善逸も目を覚まし、地獄の訓練を再開した数時間、やっと本日の休憩に入った。
まだ初日の炭次郎はきっとどこに何があるかわからないはずだ。
説明をしようと炭次郎を探すと、廊下の方から師範の声が聞こえてくる。

「師──「しつけぇんだよ。俺に弟なんていねぇ」…っ」

能天気に声をかけようとしたが、聞こえてきた内容に、慌てて身を隠す。
そろりと覗けば、師範の背中。その向こうには玄弥がいた。

師範の言葉に深く傷ついている玄弥の表情を見て、私の心臓がギュッと締められる。
ちがうの玄弥、師範は本当はそんな事思ってない。
君が大事で、とっても大好きだから…大切な“弟”だから、だからこそ師範は…。

玄弥の気持ちはわかる。彼は鬼狩りとして大好きな兄の力になりたいんだ。
けれど師範も、大切な弟だからこそ、鬼と無縁の世界で生きてほしいんだ。
鬼狩りは、いつ死ぬかわからない死と隣り合わせの世界だから。

お互いを思い、だからこそすれ違う二人に苦しくなる。

玄弥に冷たい言葉を投げかけながら背を向けた師範。
玄弥からは見えない師範のその表情を見て、私は咄嗟に柱に隠れた。

なんて、哀しい顔をするの。
伏せられた目は、悲しみを帯びていて、
深く刻まれた眉間からは、大好きな弟を拒絶する苦悩が見えた。

あの悲しみに一人で耐える優しい人を、いますぐ駆け寄って抱きしめたい。
でもそんな事は出来ない。
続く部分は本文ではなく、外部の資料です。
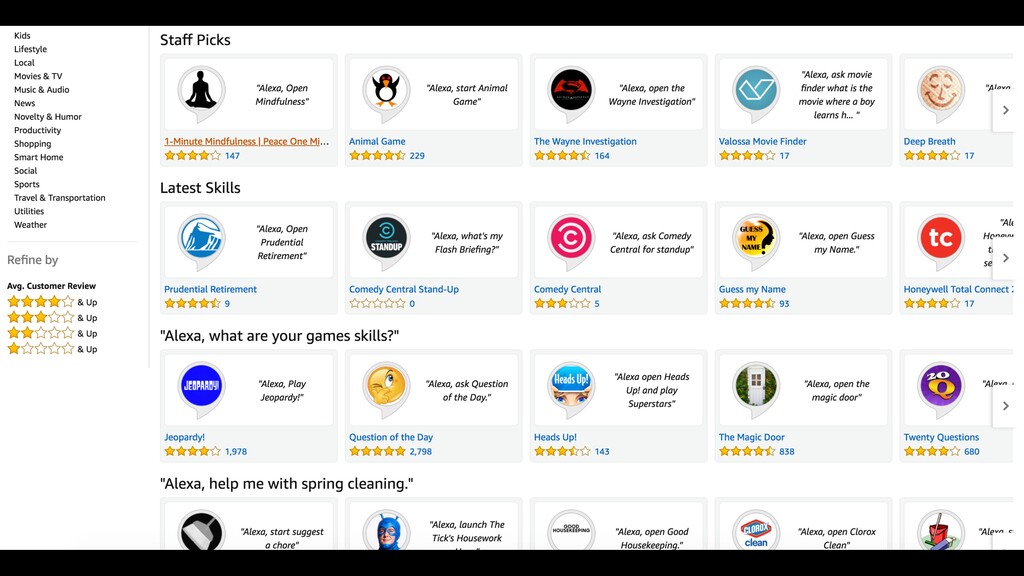
Task: Open the Guess my Name link
Action: click(752, 290)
師範が自らの意思で私に手を伸ばすまでは、だってそうじゃないと、師範は───


「そんな…俺…鬼を喰ってまで…戦ってきたんだぜ…」


玄弥の一言に、空気がかわる。
見開いた師範の目に、私の息が止まる。

まずい!!!!

動き出した師範に、私は柱の影から飛び出した。